シトシトと降る雨のせいで視界が悪く遠くまで見渡せないが、海が見えないのは変な気分だ。いや、高層マンションのこの部屋からは、晴れていても海は見えない。
「シーツやカバーは替えておいたから」
「ありがとう。あの船、全然揺れを感じないって思ってたけど、今こうして揺れない陸にいると、なんだか平衡感覚がおかしいよ」
「だってルイ、アナタ六年間もシャングリラ号に乗っていたのよ」
「そうだね。それにしてもオレの部屋、そのまま残してくれてるなんて思わなかった。ここだけ時が止まったみたいだ」
日本に着いたらビジネスホテルに泊まるつもりだった。けれどジンから三人で食事をする旨、持ちかけられた母ユイコは、当たり前に実家である高層マンションに帰ってくるよう促してくれた。
「荷物を片づけたら、お風呂入っちゃいなさい。夕飯は久しぶりにコロッケを揚げるわ」
母は今日一日仕事を休み、この部屋の掃除をしてくれたらしい。コロッケまで作ってくれるなんて、母なりにオレの帰宅を喜んでくれているのだろう。

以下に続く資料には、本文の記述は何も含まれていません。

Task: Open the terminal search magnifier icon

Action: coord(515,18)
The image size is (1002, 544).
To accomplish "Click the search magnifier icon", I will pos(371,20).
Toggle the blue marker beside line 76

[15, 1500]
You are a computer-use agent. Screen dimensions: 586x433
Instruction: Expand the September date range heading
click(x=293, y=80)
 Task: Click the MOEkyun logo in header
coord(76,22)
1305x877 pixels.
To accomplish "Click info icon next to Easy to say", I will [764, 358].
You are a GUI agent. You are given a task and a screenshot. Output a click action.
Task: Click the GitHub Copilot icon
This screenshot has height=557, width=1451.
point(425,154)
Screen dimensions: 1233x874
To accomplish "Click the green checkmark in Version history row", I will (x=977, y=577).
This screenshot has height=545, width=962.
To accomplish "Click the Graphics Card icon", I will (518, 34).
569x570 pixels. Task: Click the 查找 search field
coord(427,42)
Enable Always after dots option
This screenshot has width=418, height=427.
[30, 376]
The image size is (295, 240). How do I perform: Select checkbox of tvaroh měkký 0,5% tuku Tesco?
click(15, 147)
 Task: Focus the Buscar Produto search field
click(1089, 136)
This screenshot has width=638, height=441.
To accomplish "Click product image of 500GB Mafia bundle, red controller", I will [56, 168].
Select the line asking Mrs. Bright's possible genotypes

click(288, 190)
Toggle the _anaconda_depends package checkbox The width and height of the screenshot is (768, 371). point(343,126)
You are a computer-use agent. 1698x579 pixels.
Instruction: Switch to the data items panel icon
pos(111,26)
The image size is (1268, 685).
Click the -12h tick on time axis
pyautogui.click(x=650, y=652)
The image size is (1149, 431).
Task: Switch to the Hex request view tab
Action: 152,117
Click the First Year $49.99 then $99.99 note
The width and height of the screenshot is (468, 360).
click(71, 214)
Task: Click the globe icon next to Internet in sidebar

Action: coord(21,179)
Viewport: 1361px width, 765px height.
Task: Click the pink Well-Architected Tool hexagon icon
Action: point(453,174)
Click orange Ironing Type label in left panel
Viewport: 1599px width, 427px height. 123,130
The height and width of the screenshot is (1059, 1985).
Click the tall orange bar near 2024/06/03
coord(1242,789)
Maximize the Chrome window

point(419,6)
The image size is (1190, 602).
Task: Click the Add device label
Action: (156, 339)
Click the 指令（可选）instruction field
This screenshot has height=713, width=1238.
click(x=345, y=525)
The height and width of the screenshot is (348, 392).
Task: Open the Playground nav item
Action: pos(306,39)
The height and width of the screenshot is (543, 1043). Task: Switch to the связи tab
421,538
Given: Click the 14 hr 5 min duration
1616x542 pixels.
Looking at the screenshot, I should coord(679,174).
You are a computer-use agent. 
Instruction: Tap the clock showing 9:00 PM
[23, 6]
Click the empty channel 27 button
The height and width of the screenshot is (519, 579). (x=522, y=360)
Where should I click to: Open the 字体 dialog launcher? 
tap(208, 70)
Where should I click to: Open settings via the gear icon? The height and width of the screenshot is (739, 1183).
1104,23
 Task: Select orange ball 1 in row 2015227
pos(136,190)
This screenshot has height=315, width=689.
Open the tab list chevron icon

こうして自分の部屋にいると、ハクに薬草を飲ませた夜のことが夢だったように感じる。
翌日の午後。
二年前にハクを船外へ連れ出したジムインストラクターのタロウ、ウエイターのケンと、カフェで待ち合わせた。
顔を合わせるなり「ハク様は元気か?」と心配そうに尋ねてくるのだから変な話だ。彼らは今、ジンの自社ビルの社員向けジムと食堂で、それぞれ働いているらしい。
二人を目の届くところに、という趣旨だろうが、あの時の怒りを忘れていないオレとしては、随分と甘い処遇に感じる。
「オマエたち、ハクを教団に連れ帰るのは諦めたのか?」
「いや、諦めていない」
「は?」
「俺たち、あの駐車場でハク様の歌を聴いただろ?たった一曲だったけれど、凄かった。幸せってこういうことだったんだって思い出せた。リュウ様が言っていたことは本当だったって、よくわかった。いつか教団の皆にあの歌声を聴かせてやりたい」
「どういうことだよ!」
思わず立ち上がって大声を出してしまったオレに、カフェ中の客が迷惑そうな視線を寄越していた。ペコリと周囲に頭を下げ、再び椅子に座る。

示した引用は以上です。